Nor did slavery’s abolition bring an end to colonial oppression. The struggle continued. As we celebrate Black History Month, it is fitting that we commemorate the 150th anniversary of a brave example.
Most accounts suggest that Jamaica was “discovered” by Christopher Columbus in 1494. By 1655, when Britain defeated the Spanish and seized it, the native Arawaks who inhabited the island long before Columbus had been extinguished.
Subsequently slaves were imported mainly from the Gold Coast and Nigeria and what followed has been characterised by Jamacian historian Leonard Barrett as “one long tale of sad intrigue, human suffering, lawlessness and immoral profit”.
Sugar production was a major source of those profits. By the early 19th century Jamaica was producing over 100,000 tonnes, 22 percent of the world’s supply. This could only be achieved by the most brutal oppression. Barrett continues:
“Slavery in Jamaica lacked any vestige of humanity. A handful of greedy planters held absolute power over thousands of slaves. Only through violence could such complete domination by a minority be initiated and perpetuated.”
But where there was repression there was also resistance. One example of this, a mass uprising led by a charismatic orator Sam Sharpe in 1831-32, is widely credited with hastening the abolition of slavery in 1833.
However, colonial oppression dragged on as the handsomely compensated former slave-holders continued to rule. Further protests were inevitable, the most dramatic of which was the 1865 Morant Bay Rebellion.
It was led by the black Baptist preacher Paul Bogle, who had recruited a group of volunteers in the parish of St Thomas. On 7 October they marched to Morant Bay whereupon Bogle entered the courthouse.
A fight ensued during which two policemen were apparently “roughed up”. This led to a warrant being issued for the arrest of Bogle and others.
Instead of hiding, Bogle figured that he could spark an uprising. He led some 200 to 300 men and women back into town on 11 October whereupon they again fought with the local militia.
Seven volunteers died in the skirmish but far worse was to follow. The British Governor-General Edward John Eyre declared martial law and mobilised the Warwickshire Regiment to crush the uprising. They responded with ferocious savagery killing 439 people and razing 1,000 homes.

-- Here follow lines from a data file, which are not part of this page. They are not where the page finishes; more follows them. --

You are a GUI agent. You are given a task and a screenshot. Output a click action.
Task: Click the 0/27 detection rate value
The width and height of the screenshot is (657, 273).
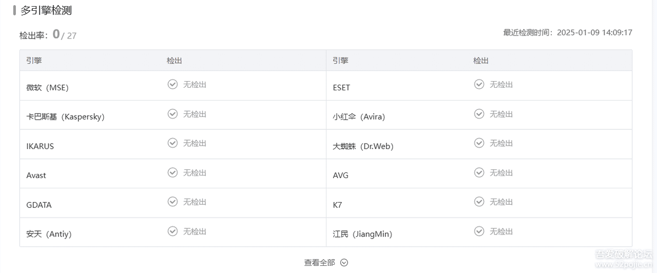point(64,35)
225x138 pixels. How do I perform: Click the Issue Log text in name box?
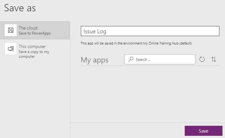point(95,31)
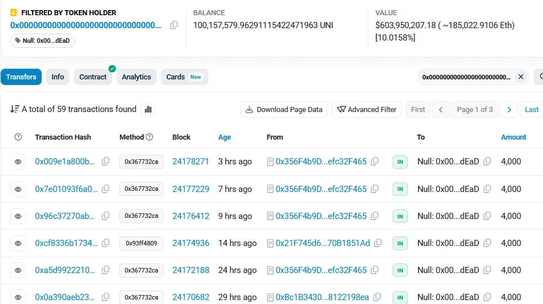Copy the filtered token holder address

point(174,25)
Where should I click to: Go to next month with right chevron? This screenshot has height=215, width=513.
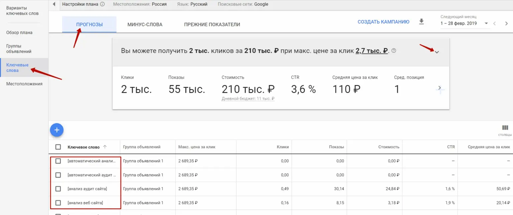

A letter written by “EB”, a Warwickshire corporal, highlights the scale of the brutality:
“By theire surprise we slotered all before us; we left neither man or woman or child, but we shot down to the ground… I never see a site like it before as we had taken them prisoners by a hundred a day — we saved them for the next morning for to have some sport with them.
“We tied them up to a Tree and give them 100 laishes, and afterwards put a shot into their heads, and we taken the king of the rebels and hung to the yard arm of one of the British men-of-war ship.”

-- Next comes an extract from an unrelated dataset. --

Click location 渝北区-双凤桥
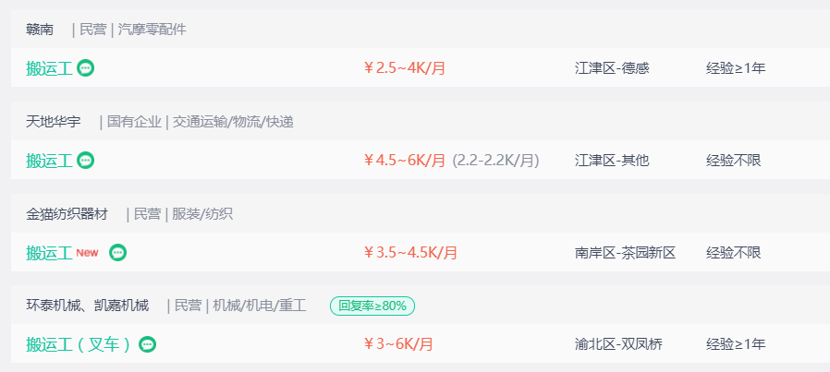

The “king rebel” was captured on 22 October and executed two days later. In total 354 rebels were subjected to summary justice including George William Gordon, a mulatto (mixed race) landowner and dissident politician.
Gordon had handed himself in. He was almost certainly not involved in the rebellion but was linked to Bogle via his Native Baptist Church.

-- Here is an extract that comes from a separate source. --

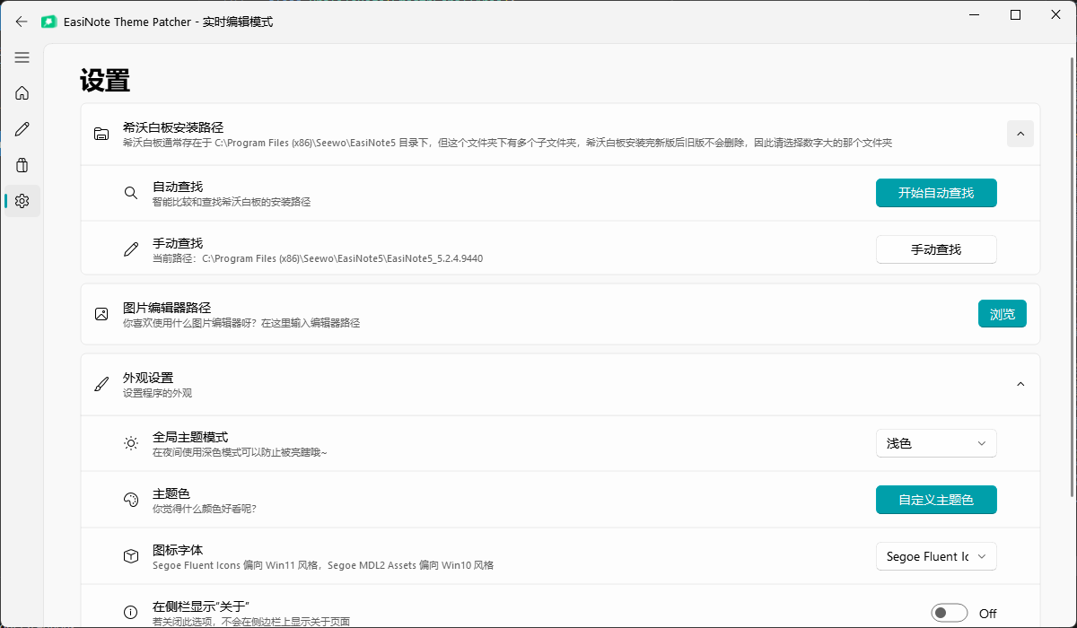
Task: Click the back arrow in title bar
Action: [22, 22]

The repression caused an outcry in Britain which ranged opponents of Eyre including John Stuart Mill, Charles Darwin and Thomas Huxley against his supporters such as Lord Tennyson, Charles Dickens and W M Thackeray.
When EB’s letter was published by John Bright’s Morning Star it added to the controversy.
Injustice prevailed as Eyre was exonerated and welcomed back to Southampton in August 1866 with a public banquet. It was not all plain sailing, however. The “feast of blood” was picketed by a large working class crowd.
His failure notwithstanding, Bogle is an official “National Hero” in Jamaica today and for many years his statue stood outside the courthouse in Morant Bay.
Meanwhile our leaders continue to insist that Britain’s world historic civilising mission has been to export “democracy, a commitment to the rule of law and a sense of fair play”.